Stored data:
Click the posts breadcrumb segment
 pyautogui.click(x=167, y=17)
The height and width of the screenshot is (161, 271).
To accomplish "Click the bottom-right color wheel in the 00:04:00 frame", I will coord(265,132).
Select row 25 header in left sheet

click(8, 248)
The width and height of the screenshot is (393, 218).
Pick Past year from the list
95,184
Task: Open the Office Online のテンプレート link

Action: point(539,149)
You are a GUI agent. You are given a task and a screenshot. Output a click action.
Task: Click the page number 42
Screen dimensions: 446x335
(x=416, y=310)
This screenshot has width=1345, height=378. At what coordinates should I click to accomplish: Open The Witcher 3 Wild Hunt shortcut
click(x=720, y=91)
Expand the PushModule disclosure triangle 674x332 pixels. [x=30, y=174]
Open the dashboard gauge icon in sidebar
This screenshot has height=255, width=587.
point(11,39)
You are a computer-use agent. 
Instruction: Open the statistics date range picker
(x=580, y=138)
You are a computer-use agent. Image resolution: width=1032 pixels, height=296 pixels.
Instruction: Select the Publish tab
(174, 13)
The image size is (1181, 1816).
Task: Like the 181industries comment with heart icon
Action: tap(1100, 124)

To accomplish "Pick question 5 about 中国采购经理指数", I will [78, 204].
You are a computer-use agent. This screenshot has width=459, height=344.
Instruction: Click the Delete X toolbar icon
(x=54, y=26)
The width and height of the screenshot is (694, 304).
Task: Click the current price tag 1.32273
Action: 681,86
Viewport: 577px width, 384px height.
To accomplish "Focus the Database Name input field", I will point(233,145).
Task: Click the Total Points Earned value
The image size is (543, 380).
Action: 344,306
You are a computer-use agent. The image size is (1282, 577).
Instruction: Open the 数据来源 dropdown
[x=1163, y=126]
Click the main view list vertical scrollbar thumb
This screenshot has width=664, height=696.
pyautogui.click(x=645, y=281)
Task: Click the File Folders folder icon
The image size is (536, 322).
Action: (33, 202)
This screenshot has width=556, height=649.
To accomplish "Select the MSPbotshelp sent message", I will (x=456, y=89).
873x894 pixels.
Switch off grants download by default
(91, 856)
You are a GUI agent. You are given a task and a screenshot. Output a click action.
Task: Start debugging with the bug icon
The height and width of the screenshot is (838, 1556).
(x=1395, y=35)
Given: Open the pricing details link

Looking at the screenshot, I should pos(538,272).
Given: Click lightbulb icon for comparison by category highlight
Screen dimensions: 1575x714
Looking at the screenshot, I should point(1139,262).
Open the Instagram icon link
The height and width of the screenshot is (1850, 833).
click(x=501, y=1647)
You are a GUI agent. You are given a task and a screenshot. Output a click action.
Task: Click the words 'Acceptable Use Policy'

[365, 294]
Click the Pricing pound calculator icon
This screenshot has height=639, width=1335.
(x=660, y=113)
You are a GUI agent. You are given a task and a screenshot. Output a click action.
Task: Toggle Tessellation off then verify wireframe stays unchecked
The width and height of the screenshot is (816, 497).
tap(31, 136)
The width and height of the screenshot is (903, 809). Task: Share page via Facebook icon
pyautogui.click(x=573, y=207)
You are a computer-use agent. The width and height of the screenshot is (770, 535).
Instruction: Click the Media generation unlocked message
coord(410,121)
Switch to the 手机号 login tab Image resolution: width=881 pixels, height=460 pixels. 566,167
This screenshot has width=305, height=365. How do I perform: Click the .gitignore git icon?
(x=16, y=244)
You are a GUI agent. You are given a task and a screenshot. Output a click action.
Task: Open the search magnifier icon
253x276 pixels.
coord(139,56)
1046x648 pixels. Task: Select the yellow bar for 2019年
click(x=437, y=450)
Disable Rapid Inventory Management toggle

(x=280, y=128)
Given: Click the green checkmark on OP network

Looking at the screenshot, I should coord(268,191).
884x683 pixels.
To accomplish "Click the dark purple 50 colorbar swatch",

> _YOUR INSTRUCTIONS_: In the reply, include exactly the lines from the beginning of the entries above through the line holding "The width and height of the screenshot is (393, 218).", and nothing besides.

> _TASK RESPONSE_:
Click the posts breadcrumb segment
 pyautogui.click(x=167, y=17)
The height and width of the screenshot is (161, 271).
To accomplish "Click the bottom-right color wheel in the 00:04:00 frame", I will coord(265,132).
Select row 25 header in left sheet

click(8, 248)
The width and height of the screenshot is (393, 218).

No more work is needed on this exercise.